Harter expects Cushman to achieve 10% growth in earnings before interest, taxes, depreciation and amortization through 2020, through revenue growth and margin expansion.
“Given our favorable view of the real-estate cycle coupled with the favorable industry trends, we expect CWK to generate 6% annual revenue growth through 2020,” he wrote. “In addition, we are expecting 100 basis points of margin expansion for Cushman by 2020, driven by operating leverage as the company fully gets to scale.”
JP Morgan started coverage with an overweight rating and $21 year-end 2019 price target, also highlighting the deeper moat that the big three commercial real estate services platforms are digging around themselves.
“Property investing continues to become more global and institutional as public companies, private equity, asset management firms, pension funds, and sovereign-wealth funds grow to dominate the landscape,” wrote analysts led by Anthony Paolone. “With this shift, service providers that have the greatest reach and resources to provide solutions should gain further market share at the expense of secondary players; this is much like what has happened in financial services and other industries in recent years.”
JP Morgan is also expecting strong Ebitda growth and expects Cushman to look at possible acquisitions to further drive growth.
William Blair started its coverage of the stock with an outperform rating. Compared with its main rivals. Cushman generates more revenue from outsourcing, at about 47%, about a third of adjusted Ebitda, analysts wrote.
The firm provides that service under long, multiyear contracts that include fixed-pricing components. It performs more of those services itself, such as engineering and janitorial services, which gives it more control over outcomes. And it has less exposure to the transactional capital markets than rivals.
“Cushman’s valuation appears attractive, and we believe shares should appreciate at least in line with adjusted EPS growth barring any material change in the economic environment,” wrote analysts Stephen Sheldon and Josh Lamers.
Goldman Sachs initiated coverage with a buy rating and an even more bullish Ebitda growth forecast of 21% for the next two years, compared with 14% growth at broker peers. Analysts led by Andrew Rosivach described Cushman as a “growth stock in the body of a value stock.”
At Morgan Stanley, analyst Vikram Malhotra started coverage with an overweight rating and $21 price target.
“Despite late cycle concerns, we believe share gains and cross-sell opportunities should drive higher-than-anticipated revenue growth and margin expansion to support current multiples,” the analyst wrote.
Analysts are not expecting the company’s higher-than-average leverage to pose much of a problem. The company reduced its leverage to 2.8 times from the mid 4s with the proceeds of the IPO.
While its leverage is higher than its two big rivals—CBRE and Jones Lang LaSalle have leverage that is closer to 1.0 times— the company is expected to generate enough Ebitda to delever the balance sheet in the coming years. Its next big maturity date is not until 2025, said Credit Suisse’s Harter.

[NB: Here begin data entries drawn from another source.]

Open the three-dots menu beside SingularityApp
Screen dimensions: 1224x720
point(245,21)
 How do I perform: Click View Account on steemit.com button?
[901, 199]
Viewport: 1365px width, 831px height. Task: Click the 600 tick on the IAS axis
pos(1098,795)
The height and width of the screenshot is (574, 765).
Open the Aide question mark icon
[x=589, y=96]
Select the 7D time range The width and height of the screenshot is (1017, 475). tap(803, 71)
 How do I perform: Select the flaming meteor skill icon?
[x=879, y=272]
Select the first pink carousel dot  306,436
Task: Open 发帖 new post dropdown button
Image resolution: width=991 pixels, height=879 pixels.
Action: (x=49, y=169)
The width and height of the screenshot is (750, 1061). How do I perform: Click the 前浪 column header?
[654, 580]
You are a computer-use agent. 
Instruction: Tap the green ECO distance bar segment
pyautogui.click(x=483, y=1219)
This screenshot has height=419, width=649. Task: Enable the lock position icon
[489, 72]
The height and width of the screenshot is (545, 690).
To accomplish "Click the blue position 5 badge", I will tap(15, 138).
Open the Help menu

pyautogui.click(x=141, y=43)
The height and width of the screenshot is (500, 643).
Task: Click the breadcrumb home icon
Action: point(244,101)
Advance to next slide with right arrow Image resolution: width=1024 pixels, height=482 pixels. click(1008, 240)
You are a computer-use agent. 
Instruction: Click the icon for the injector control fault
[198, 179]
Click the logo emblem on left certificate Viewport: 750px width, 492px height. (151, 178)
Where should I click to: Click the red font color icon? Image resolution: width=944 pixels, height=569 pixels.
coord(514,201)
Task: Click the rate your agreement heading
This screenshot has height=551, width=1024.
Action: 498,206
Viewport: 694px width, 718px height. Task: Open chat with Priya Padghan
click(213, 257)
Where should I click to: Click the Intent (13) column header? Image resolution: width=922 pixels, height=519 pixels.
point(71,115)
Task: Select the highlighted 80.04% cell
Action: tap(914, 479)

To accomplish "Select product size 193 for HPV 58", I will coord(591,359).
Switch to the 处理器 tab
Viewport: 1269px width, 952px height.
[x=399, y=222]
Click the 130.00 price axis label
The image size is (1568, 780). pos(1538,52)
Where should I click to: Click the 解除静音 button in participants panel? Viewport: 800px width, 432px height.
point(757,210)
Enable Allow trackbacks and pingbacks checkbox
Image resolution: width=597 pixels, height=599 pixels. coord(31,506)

William Blair said the only issue is that high leverage might prevent the company from taking advantage of certain M&A opportunities once multiples become more attractive.
“We don’t see liquidity issues with Cushman running at its higher leverage level, but we do think that to the extent business trends were to weaken, it would exacerbate the downside,” wrote JP Morgan’s Paolone.
CBRE shares were up 0.7% Monday and have gained 11% in 2018. Jones Lang LaSalle was up 0.2% and have gained about 4% in 2018. The S&P 500 SPX, +0.74% has gained 8% and the Dow Jones Industrial Average DJIA, +0.99% has tacked on 5%.